Législatives 2016. La campagne électorale se fera aussi sur le web
A l’approche des élections législatives du 7 octobre 2016, les partis politiques se promettent de nouveau d'investir les réseaux sociaux et renforcent leur stratégie digitale.
A deux mois des législatives, la bataille de la communication politique sur le net n’est pas encore lancée. L’ambiance générale sur les sites et réseaux sociaux de la majorité des partis politiques marocains n’a encore rien d’une campagne.
Les stratégies restent très classiques, voire évidentes: site Internet, Facebook, ensuite Twitter et Youtube.
En matière d'innnovation, l'audace la plus extrème se contente de programmer un live vidéo.
PJD et PAM investissent les réseaux sociaux
La bipolarisation du champ politique au Maroc gagne également la toile. Car, hormis le PJD et, un peu moins le PAM, les partis politiques accusent un sérieux retard sur internet.
Sur Facebook, le PJD est le premier avec plus d’un million de fans sur sa page, bien loin devant ses concurrents (PAM, 2ème avec près de 530.000 likes). Le parti de la Lampe est également le premier, de loin là encore, sur Twitter avec près de 80.000 followers. C’est le cas aussi sur Youtube avec près de 23.000 abonnés.
Sur la toile, le PJD ne lésine pas sur les moyens. Outre ses pages Facebook, Twitter, Youtube et Instagram, le parti compte aussi "PJD TV" et "PJD Radio". Seul le PAM arrive à suivre. Le parti du Tracteur se montre de plus en plus actif sur la toile. D’ailleurs, il a lancé le 8 août 2016 un portail d’informations «Pam News» qui comprend un site d’information en continu «PAM Live», une web TV «PAM TV» et une radio en ligne «PAM Radio».
Pour sa pré-campagne électorale sur le web, le PJD mise pour l’instant sur les réalisations du parti depuis qu’il a pris les commandes du gouvernement. Depuis le 9 août, le parti conservateur publie régulièrement ses réalisations pendant les 5 dernières années tout en l’accompagnant avec un hashtag (#Bilan_Gov_Benkirane) pour accroître sa visibilité, et parfois avec des infographies.
En termes de contenu, le PJD est celui qui alimente le plus ses différents canaux. Il devance ses concurrents à la fois par la forme et le fond au niveau de ses publications. Il faut dire que son entrée anticipée dans le digital lui garantit une bonne longueur d’avance. Il a réussi à constituer une grosse équipe qui a acquis des automatismes.
Hormis les deux partis, le RNI s’est lui aussi rendu compte de l’impact du digital. Mais sa présence est encore timide sur la toile. En tout cas, pour sa campagne, le parti affirme qu’il investira davantage sur le numérique.

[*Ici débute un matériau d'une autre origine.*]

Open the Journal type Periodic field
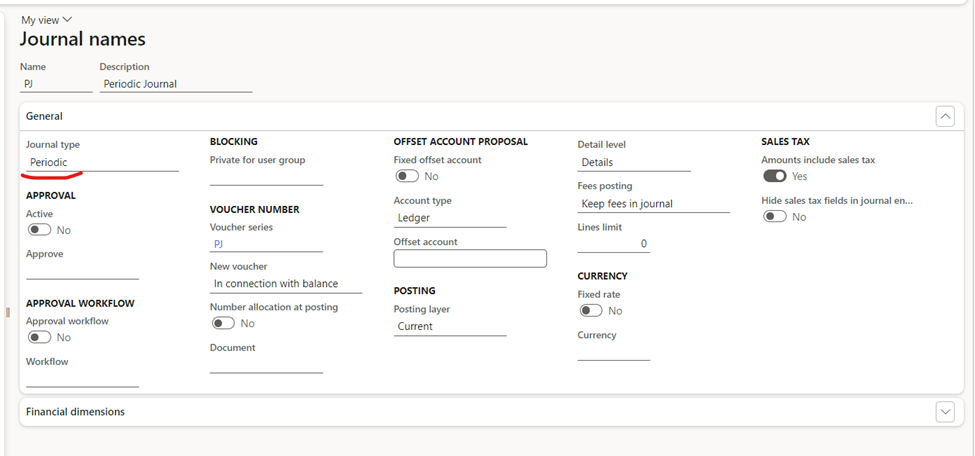The height and width of the screenshot is (456, 975). tap(103, 162)
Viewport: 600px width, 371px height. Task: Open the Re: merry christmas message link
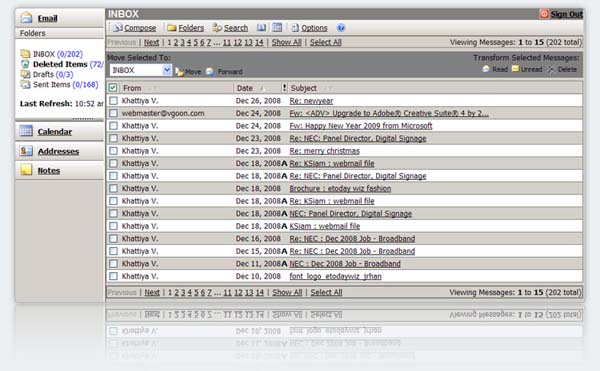point(324,151)
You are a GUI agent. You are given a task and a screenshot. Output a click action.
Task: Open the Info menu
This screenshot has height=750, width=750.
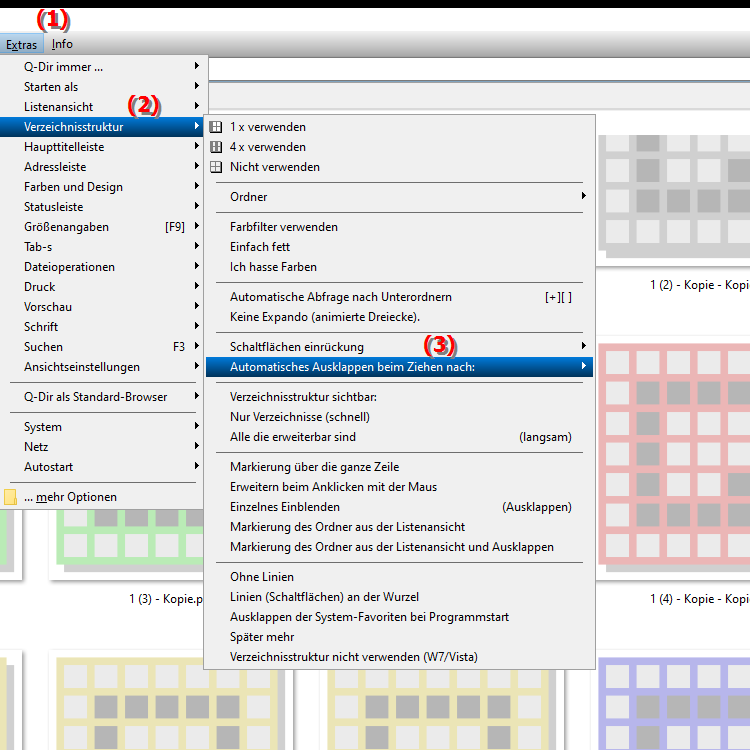(x=62, y=44)
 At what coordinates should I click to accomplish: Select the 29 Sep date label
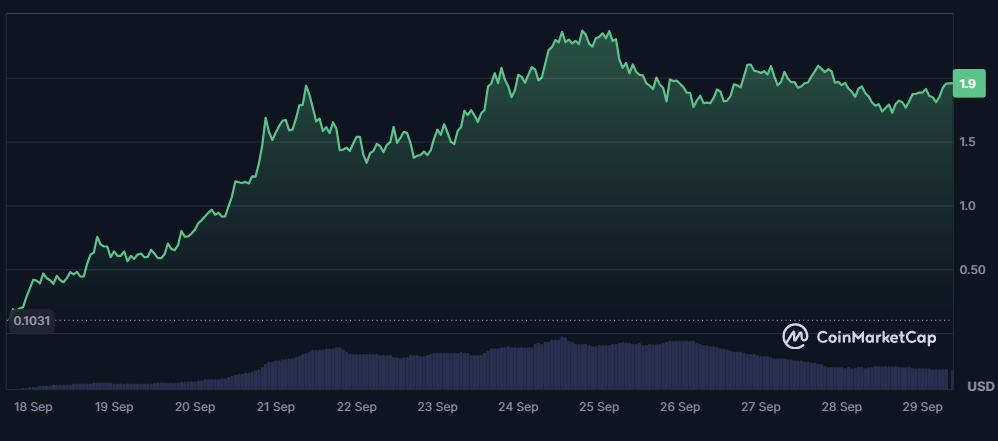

L’on sent également un effort du côté du PPS. Le site web du parti devient plus ergonomique et il devient aussi plus actif sur les réseaux sociaux.
En revanche, l’USFP, l’UC ou encore le MP sont pour l’instant "déconnectés" des relations virtuelles.
Le Maroc très en retard en matière de communication politique digitale
Le PAM et le PJD couvriront donc en live quelques meetings ou conférences. La technique est connue, facile à maîtriser et ce n'est pas onéreux. Pour le moment, chacun utilise ou utilisera sa propre chaîne Youtube et diffusera en même temps sur son propre site.
Le dispositif reste lesté par une vision classique de la communication. Le parti, son siège, son site Internet, sa page Facebook en sont le centre. C'est une communication souvent dirigée de l'émetteur, le parti, vers la cible.
Il est possible que l'on verra à l'occasion de cette campagne, le premier usage en politique des lives Périscope ou Facebook, faciles à mettre en place, gratuits et avec un petit côté ludique. MAis on ne voit toujours aucun parti sur le réseau qui monte chez les jeunes, Snapchat.
En France et aux Etats-Unis, la communication politique digitale en est au stade de la collecte (légale en principe) des données. Là, cela donne une force de frappe très importante. Mais cela peut être dangereux pour la démocratie.
Le SMS, aussi important que le tract?
Dans le cadre de leurs campagnes électorales, "les partis politiques marocains ont le droit de recourir au traitement de certaines données à caractère personnel", nous affirme une source autorisée de la Commission nationale de contrôle de protection des données à caractère personnel (CNDP). Il s’agit de:
- Le nom et prénom
- La date de naissance
- Le sexe
- L’adresse
- Les numéros de téléphone
- Le numéro de fax
- L’email
- La catégorie socio professionnelle.
Des informations que les partis n’hésiteront pas à utiliser pour les législatives. Des SMS du type «Votez pour votre candidat X» ou «Réunion du candidat X du parti Y à 16 heures» vont-ils envahir nos smartphones? L'avenir nous le dira.